* WRITTEN TASK:
Replace every occurrence of "Image resolution" with "Screen resolution" throughout the material below, and leave everything else unchanged.

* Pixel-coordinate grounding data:
---*---
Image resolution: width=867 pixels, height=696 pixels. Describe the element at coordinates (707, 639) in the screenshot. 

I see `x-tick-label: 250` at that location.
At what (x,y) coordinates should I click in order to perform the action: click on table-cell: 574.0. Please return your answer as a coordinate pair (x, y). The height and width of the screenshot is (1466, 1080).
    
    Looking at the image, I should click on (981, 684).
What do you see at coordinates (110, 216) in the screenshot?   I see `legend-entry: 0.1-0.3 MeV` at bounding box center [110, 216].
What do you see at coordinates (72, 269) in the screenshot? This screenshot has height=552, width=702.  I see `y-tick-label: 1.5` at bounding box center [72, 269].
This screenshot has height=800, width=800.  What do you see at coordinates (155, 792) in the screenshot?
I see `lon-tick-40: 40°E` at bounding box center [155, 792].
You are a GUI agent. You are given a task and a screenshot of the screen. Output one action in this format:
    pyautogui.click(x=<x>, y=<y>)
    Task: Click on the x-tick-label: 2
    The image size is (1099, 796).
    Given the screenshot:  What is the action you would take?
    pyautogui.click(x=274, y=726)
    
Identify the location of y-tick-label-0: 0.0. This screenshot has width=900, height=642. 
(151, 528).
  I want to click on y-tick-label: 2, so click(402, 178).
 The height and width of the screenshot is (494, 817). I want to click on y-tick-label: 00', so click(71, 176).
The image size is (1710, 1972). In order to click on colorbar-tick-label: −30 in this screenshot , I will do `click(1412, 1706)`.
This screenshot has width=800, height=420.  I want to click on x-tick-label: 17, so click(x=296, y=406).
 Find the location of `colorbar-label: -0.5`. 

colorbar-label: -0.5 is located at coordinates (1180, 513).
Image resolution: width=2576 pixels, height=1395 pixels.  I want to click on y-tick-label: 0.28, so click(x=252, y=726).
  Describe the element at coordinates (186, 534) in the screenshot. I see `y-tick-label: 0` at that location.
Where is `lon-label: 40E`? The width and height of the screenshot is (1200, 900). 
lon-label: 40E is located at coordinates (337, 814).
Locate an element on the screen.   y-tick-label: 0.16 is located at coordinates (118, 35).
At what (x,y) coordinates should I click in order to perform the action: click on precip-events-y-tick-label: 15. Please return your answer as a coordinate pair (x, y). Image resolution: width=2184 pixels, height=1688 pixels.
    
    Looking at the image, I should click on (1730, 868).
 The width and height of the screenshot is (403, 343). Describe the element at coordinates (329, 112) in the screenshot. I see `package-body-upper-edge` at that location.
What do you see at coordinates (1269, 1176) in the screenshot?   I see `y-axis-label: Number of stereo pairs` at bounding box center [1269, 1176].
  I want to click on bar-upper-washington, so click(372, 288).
---*---
* RESPONSE BOX:
Screen resolution: width=867 pixels, height=696 pixels. Describe the element at coordinates (707, 639) in the screenshot. 

I see `x-tick-label: 250` at that location.
At what (x,y) coordinates should I click in order to perform the action: click on table-cell: 574.0. Please return your answer as a coordinate pair (x, y). The height and width of the screenshot is (1466, 1080).
    
    Looking at the image, I should click on (981, 684).
What do you see at coordinates (110, 216) in the screenshot?   I see `legend-entry: 0.1-0.3 MeV` at bounding box center [110, 216].
What do you see at coordinates (72, 269) in the screenshot? This screenshot has height=552, width=702.  I see `y-tick-label: 1.5` at bounding box center [72, 269].
This screenshot has height=800, width=800.  What do you see at coordinates (155, 792) in the screenshot?
I see `lon-tick-40: 40°E` at bounding box center [155, 792].
You are a GUI agent. You are given a task and a screenshot of the screen. Output one action in this format:
    pyautogui.click(x=<x>, y=<y>)
    Task: Click on the x-tick-label: 2
    The image size is (1099, 796).
    Given the screenshot:  What is the action you would take?
    pyautogui.click(x=274, y=726)
    
Identify the location of y-tick-label-0: 0.0. This screenshot has width=900, height=642. 
(151, 528).
  I want to click on y-tick-label: 2, so click(402, 178).
 The height and width of the screenshot is (494, 817). I want to click on y-tick-label: 00', so click(71, 176).
The image size is (1710, 1972). In order to click on colorbar-tick-label: −30 in this screenshot , I will do `click(1412, 1706)`.
This screenshot has width=800, height=420.  I want to click on x-tick-label: 17, so click(x=296, y=406).
 Find the location of `colorbar-label: -0.5`. 

colorbar-label: -0.5 is located at coordinates (1180, 513).
Screen resolution: width=2576 pixels, height=1395 pixels.  I want to click on y-tick-label: 0.28, so click(x=252, y=726).
  Describe the element at coordinates (186, 534) in the screenshot. I see `y-tick-label: 0` at that location.
Where is `lon-label: 40E`? The width and height of the screenshot is (1200, 900). 
lon-label: 40E is located at coordinates (337, 814).
Locate an element on the screen.   y-tick-label: 0.16 is located at coordinates (118, 35).
At what (x,y) coordinates should I click in order to perform the action: click on precip-events-y-tick-label: 15. Please return your answer as a coordinate pair (x, y). Screen resolution: width=2184 pixels, height=1688 pixels.
    
    Looking at the image, I should click on (1730, 868).
 The width and height of the screenshot is (403, 343). Describe the element at coordinates (329, 112) in the screenshot. I see `package-body-upper-edge` at that location.
What do you see at coordinates (1269, 1176) in the screenshot?   I see `y-axis-label: Number of stereo pairs` at bounding box center [1269, 1176].
  I want to click on bar-upper-washington, so click(372, 288).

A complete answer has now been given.